Verbatim transcription of the listing is needed.
------------
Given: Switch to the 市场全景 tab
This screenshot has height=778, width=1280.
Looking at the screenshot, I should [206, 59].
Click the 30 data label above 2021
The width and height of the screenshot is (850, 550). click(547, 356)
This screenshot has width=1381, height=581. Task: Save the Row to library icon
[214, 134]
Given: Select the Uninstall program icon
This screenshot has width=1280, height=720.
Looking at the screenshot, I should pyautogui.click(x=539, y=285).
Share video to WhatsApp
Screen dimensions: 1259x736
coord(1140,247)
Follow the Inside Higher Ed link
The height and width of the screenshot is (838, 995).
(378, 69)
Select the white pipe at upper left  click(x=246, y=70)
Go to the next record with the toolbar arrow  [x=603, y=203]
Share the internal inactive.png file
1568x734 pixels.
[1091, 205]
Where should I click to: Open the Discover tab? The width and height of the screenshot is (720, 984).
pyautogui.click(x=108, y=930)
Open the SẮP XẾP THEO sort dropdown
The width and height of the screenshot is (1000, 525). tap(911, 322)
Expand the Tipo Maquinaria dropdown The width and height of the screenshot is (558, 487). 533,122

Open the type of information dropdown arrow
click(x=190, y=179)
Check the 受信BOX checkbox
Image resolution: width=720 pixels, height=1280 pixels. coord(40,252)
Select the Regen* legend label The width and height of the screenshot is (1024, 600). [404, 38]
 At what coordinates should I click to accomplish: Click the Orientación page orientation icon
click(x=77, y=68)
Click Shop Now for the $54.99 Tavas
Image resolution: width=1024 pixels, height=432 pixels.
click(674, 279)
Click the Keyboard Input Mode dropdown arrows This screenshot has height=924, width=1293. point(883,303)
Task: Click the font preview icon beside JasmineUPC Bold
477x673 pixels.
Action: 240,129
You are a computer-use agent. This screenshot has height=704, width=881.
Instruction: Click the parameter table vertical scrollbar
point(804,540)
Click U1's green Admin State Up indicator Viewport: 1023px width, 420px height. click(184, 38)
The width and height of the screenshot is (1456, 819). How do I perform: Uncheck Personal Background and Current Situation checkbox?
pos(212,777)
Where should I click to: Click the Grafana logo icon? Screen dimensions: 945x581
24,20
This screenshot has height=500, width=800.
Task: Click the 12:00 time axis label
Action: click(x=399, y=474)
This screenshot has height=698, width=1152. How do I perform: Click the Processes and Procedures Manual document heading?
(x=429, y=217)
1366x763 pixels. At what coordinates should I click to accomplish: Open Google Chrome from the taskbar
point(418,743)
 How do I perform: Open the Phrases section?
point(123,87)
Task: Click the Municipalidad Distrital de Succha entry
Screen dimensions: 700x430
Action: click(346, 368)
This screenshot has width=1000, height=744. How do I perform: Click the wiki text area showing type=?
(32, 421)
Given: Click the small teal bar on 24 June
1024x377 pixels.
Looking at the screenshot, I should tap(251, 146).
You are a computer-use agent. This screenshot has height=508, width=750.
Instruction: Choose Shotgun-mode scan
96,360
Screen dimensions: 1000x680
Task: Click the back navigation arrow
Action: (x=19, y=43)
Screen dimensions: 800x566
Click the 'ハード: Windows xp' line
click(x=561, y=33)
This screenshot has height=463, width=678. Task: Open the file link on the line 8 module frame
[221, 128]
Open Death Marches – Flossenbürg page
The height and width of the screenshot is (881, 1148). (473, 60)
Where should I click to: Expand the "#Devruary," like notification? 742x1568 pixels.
------------
Written response
Given: Switch to the 市场全景 tab
This screenshot has height=778, width=1280.
Looking at the screenshot, I should [206, 59].
Click the 30 data label above 2021
The width and height of the screenshot is (850, 550). click(547, 356)
This screenshot has width=1381, height=581. Task: Save the Row to library icon
[214, 134]
Given: Select the Uninstall program icon
This screenshot has width=1280, height=720.
Looking at the screenshot, I should pyautogui.click(x=539, y=285).
Share video to WhatsApp
Screen dimensions: 1259x736
coord(1140,247)
Follow the Inside Higher Ed link
The height and width of the screenshot is (838, 995).
(378, 69)
Select the white pipe at upper left  click(x=246, y=70)
Go to the next record with the toolbar arrow  [x=603, y=203]
Share the internal inactive.png file
1568x734 pixels.
[1091, 205]
Where should I click to: Open the Discover tab? The width and height of the screenshot is (720, 984).
pyautogui.click(x=108, y=930)
Open the SẮP XẾP THEO sort dropdown
The width and height of the screenshot is (1000, 525). tap(911, 322)
Expand the Tipo Maquinaria dropdown The width and height of the screenshot is (558, 487). 533,122

Open the type of information dropdown arrow
click(x=190, y=179)
Check the 受信BOX checkbox
Image resolution: width=720 pixels, height=1280 pixels. coord(40,252)
Select the Regen* legend label The width and height of the screenshot is (1024, 600). [404, 38]
 At what coordinates should I click to accomplish: Click the Orientación page orientation icon
click(x=77, y=68)
Click Shop Now for the $54.99 Tavas
Image resolution: width=1024 pixels, height=432 pixels.
click(674, 279)
Click the Keyboard Input Mode dropdown arrows This screenshot has height=924, width=1293. point(883,303)
Task: Click the font preview icon beside JasmineUPC Bold
477x673 pixels.
Action: 240,129
You are a computer-use agent. This screenshot has height=704, width=881.
Instruction: Click the parameter table vertical scrollbar
point(804,540)
Click U1's green Admin State Up indicator Viewport: 1023px width, 420px height. click(184, 38)
The width and height of the screenshot is (1456, 819). How do I perform: Uncheck Personal Background and Current Situation checkbox?
pos(212,777)
Where should I click to: Click the Grafana logo icon? Screen dimensions: 945x581
24,20
This screenshot has height=500, width=800.
Task: Click the 12:00 time axis label
Action: click(x=399, y=474)
This screenshot has height=698, width=1152. How do I perform: Click the Processes and Procedures Manual document heading?
(x=429, y=217)
1366x763 pixels. At what coordinates should I click to accomplish: Open Google Chrome from the taskbar
point(418,743)
 How do I perform: Open the Phrases section?
point(123,87)
Task: Click the Municipalidad Distrital de Succha entry
Screen dimensions: 700x430
Action: click(346, 368)
This screenshot has width=1000, height=744. How do I perform: Click the wiki text area showing type=?
(32, 421)
Given: Click the small teal bar on 24 June
1024x377 pixels.
Looking at the screenshot, I should tap(251, 146).
You are a computer-use agent. This screenshot has height=508, width=750.
Instruction: Choose Shotgun-mode scan
96,360
Screen dimensions: 1000x680
Task: Click the back navigation arrow
Action: (x=19, y=43)
Screen dimensions: 800x566
Click the 'ハード: Windows xp' line
click(x=561, y=33)
This screenshot has height=463, width=678. Task: Open the file link on the line 8 module frame
[221, 128]
Open Death Marches – Flossenbürg page
The height and width of the screenshot is (881, 1148). (473, 60)
Where should I click to: Expand the "#Devruary," like notification? 742x1568 pixels.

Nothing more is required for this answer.